1- Ölüm gelip çatana kadar.
|
Gültekin Onan
|
"Sonunda yakin (kesin bir gerçek olan ölüm) gelip bize çattı."
|
Hakkı Yılmaz
|
46-47 Ve de biz, tartışılmaz ve karşı çıkılmaz olan ölüm, kıyâmet bize gelene kadar Din Günü'nü yalanlıyorduk” dediler.
|
Harun Yıldırım
|
“Kesin olan bize gelip çatıncaya değin.”
|
Hasan Basri Çantay
|
«Nihayet bize ölüm gelib çatdı».
|
Hayrat Neşriyat
|
'Nihâyet bize yakin (inkâr edemeyeceğimiz ölüm) geldi!'
|
İbni Kesir
|
Nihayet ölüm bize gelip çattı.
|
İskender Evrenosoğlu
|
Bize yakîn gelene kadar (ölüm anı gelinceye kadar).
|
Kadri Çelik
|
“Sonunda yakin (kesin bir gerçek olan ölüm) gelip bize çattı.”
|
Mehmet Ali Eroğlu
|
Eğlence işimiz olurdu. Ta ki ölüm gerçeği gelip çattı bize, artık biz naçar.
|
Mehmet Okuyan
|
Sonunda kesin bir gerçek (olan ölüm) bize gelip çattı.”
|
Muhammed Celal Şems
|
“Sonunda bize ölüm geldi.”
|
Muhammed Esed
|
(ölüm ile) her şey açık seçik ortaya çıkıncaya kadar."
|
Mustafa Çevik
|
40-47 İman edip sorumluluklarını yerine getirenler, cennet nimetleri ile yaşarken, cehennem azabı içinde kıvrananlara soracaklar: “Sizi bu kavurucu ateşe sokan
nedir?” Onlar da şöyle cevap verecekler: “Dünya hayatında batıla dalanlarla birlikte
biz de dalardık, yoksulu doyurmaz, namaz kılmaz ve Hesap Günü ile karşılaşacağımıza inanmazdık.

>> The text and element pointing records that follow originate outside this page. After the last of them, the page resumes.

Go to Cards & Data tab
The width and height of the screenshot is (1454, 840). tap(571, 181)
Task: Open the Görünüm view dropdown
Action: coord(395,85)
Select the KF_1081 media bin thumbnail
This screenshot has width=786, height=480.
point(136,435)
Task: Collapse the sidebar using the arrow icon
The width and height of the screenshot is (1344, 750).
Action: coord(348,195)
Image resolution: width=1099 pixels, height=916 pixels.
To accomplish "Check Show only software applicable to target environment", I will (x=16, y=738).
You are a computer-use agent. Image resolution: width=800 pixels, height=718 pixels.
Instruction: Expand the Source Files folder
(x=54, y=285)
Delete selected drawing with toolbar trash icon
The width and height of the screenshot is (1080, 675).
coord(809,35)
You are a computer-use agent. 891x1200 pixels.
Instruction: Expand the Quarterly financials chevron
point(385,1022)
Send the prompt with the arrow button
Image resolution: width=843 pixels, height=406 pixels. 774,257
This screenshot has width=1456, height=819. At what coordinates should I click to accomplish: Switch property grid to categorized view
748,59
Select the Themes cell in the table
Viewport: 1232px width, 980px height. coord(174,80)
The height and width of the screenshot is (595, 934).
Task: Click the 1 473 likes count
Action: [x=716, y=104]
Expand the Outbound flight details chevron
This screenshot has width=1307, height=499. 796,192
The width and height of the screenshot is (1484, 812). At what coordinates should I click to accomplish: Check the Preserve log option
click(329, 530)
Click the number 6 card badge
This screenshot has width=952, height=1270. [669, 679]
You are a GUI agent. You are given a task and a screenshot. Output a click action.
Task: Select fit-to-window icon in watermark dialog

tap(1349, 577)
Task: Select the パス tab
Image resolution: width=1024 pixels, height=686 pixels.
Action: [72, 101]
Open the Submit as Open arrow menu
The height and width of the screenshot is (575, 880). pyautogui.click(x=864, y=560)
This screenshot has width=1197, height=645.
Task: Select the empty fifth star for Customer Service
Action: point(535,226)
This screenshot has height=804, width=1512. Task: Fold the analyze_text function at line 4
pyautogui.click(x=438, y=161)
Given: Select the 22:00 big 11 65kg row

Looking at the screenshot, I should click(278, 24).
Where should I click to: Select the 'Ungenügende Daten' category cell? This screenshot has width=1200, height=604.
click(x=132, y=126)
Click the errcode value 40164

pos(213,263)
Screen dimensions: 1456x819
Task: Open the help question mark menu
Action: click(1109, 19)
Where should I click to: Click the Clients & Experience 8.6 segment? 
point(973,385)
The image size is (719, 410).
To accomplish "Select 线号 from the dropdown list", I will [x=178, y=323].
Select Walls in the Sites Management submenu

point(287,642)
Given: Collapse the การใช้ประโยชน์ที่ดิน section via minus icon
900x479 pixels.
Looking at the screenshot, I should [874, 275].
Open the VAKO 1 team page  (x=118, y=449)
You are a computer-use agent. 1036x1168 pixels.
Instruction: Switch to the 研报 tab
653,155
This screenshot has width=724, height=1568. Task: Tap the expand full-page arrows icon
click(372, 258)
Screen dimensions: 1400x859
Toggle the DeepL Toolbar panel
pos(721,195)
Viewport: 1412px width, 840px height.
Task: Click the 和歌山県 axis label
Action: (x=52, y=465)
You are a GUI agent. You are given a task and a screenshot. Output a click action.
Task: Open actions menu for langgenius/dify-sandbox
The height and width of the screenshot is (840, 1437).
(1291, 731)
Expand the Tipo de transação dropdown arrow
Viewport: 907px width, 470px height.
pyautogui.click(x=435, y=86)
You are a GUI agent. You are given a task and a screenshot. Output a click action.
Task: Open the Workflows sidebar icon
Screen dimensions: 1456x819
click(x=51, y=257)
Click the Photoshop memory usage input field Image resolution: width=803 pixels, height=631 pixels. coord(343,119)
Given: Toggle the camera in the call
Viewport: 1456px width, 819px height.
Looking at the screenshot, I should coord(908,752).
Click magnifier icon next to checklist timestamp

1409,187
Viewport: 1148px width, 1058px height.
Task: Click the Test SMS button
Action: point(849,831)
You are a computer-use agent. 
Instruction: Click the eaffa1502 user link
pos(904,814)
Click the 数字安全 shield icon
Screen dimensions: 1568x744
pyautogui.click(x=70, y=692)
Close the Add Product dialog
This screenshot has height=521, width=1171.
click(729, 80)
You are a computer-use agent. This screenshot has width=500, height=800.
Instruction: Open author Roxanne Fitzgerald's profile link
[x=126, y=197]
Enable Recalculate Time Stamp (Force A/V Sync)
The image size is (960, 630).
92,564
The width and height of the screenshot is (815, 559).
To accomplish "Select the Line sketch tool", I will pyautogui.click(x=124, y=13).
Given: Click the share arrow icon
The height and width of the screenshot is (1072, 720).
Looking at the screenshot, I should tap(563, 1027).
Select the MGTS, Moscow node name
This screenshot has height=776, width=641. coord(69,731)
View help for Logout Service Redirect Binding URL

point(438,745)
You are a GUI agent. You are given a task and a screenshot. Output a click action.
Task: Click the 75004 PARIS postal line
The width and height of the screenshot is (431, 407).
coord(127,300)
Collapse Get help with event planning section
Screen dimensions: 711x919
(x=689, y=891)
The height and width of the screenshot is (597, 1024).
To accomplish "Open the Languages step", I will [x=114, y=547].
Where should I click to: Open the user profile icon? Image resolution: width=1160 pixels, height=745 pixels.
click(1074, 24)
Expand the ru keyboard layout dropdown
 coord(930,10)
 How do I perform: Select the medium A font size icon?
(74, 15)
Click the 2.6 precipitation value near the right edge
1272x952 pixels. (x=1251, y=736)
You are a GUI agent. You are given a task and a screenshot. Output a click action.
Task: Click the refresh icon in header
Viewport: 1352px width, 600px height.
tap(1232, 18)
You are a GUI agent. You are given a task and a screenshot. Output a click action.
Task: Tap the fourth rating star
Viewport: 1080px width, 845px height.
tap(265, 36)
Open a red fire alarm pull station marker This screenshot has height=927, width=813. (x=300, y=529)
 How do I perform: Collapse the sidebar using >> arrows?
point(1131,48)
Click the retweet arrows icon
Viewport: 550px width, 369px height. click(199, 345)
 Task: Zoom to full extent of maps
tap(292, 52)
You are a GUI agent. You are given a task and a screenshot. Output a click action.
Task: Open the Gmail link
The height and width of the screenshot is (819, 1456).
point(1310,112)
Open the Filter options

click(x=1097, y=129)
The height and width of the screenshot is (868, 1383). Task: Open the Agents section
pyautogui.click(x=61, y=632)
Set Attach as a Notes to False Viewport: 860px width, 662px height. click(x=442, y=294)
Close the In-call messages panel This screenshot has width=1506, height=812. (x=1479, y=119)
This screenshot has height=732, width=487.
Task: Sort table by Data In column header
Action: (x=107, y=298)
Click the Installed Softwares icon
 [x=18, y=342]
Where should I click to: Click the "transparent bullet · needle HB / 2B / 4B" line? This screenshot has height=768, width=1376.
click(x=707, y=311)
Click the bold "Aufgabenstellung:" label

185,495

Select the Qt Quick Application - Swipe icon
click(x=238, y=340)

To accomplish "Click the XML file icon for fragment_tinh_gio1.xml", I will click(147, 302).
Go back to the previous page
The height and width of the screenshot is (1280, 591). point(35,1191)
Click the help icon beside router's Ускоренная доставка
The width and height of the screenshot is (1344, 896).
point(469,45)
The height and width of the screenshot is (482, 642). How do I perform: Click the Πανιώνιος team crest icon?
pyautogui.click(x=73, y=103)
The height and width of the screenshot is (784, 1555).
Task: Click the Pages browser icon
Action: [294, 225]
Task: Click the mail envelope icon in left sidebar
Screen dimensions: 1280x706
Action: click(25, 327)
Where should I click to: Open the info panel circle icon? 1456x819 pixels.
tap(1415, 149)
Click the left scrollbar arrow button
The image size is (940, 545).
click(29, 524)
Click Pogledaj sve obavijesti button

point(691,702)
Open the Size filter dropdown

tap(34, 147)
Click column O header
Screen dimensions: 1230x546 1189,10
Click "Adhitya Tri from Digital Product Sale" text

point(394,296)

Sonunda ölüm gelip çattı ve bu gerçekle yüz yüze geldik.”
|
Mustafa İslamoğlu
|
ta ki ölüm hakikati bizi gelip buluncaya kadar..."
|
Ömer Nasuhi Bilmen
|
(46-47) «Ve biz ceza gününü tekzîp eder olmuştuk.. Bize ölüm gelinceye değin.»
|
Ömer Öngüt
|
"Ölüm bize bu haldeyken gelip çattı. "
|
Şaban Piriş
|
Ölüm bize gelene dek..
|
Sadık Türkmen
|
Sonunda, ölüm bize (bu halde iken) gelip çattı.”
|
Seyyid Kutub
|
Sonunda bir de ölüm gelip çattı.»
|
Suat Yıldırım
|
Ölüm bizi yakalayıncaya kadar hep böyle idik."
|
Süleyman Ateş
|
"İşte böyle iken ölüm bize gelip çattı."
|
Süleymaniye Vakfı
|
Sonunda ölüm geldi çattı.” derler.
|
Tefhim-ul Kuran
|
«Sonunda yakîn (kesin bir gerçek olan ölüm) gelip bize çattı.»
|
Ümit Şimşek
|
'Sonunda kesin bilgi bize ulaştı.'
|
Yaşar Nuri Öztürk
|
"Nihayet, tartışılmaz ve karşı çıkılmaz bilgi önümüze dikildi."